=== Records for processing ===

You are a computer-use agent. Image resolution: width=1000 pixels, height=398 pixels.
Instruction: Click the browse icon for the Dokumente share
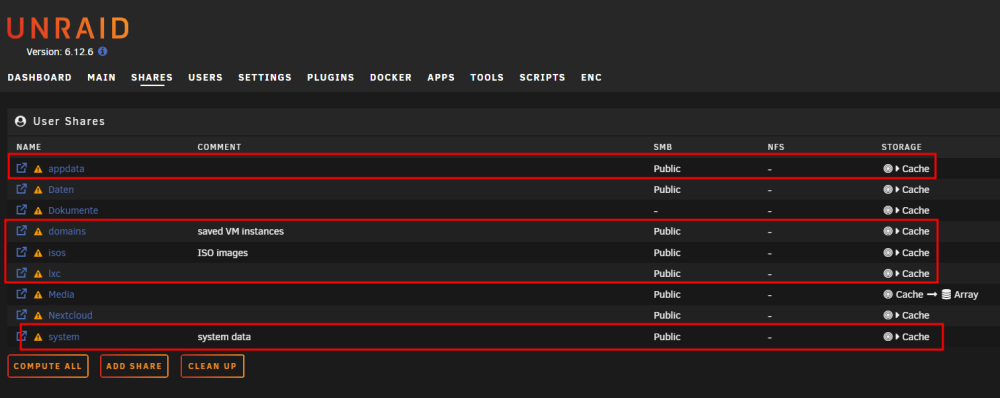(x=22, y=210)
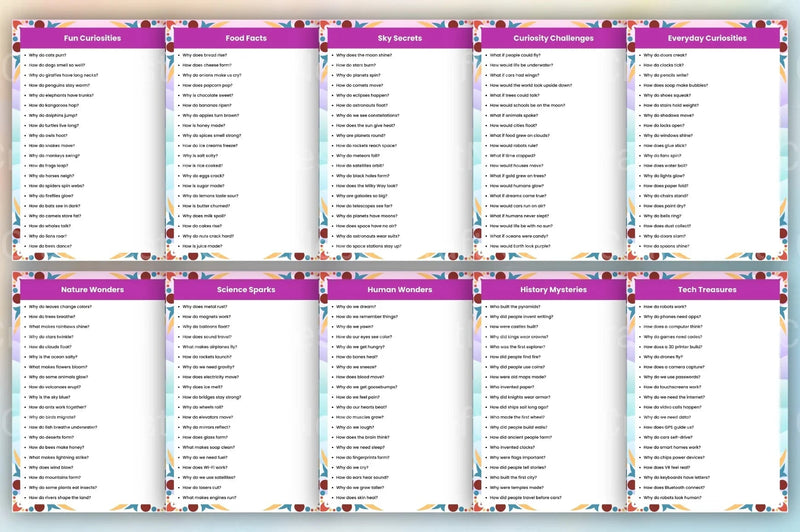This screenshot has height=532, width=800.
Task: Select the Human Wonders header banner
Action: (399, 290)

===

--- Aim of the exercise ---
All of the lines above should be printed exactly, minus the pictures.

--- Solution to this problem ---
You are a computer-use agent. Image resolution: width=1000 pixels, height=398 pixels.
Instruction: Click the browse icon for the Dokumente share
(x=22, y=210)
This screenshot has height=532, width=800.
Task: Select the Human Wonders header banner
Action: (399, 290)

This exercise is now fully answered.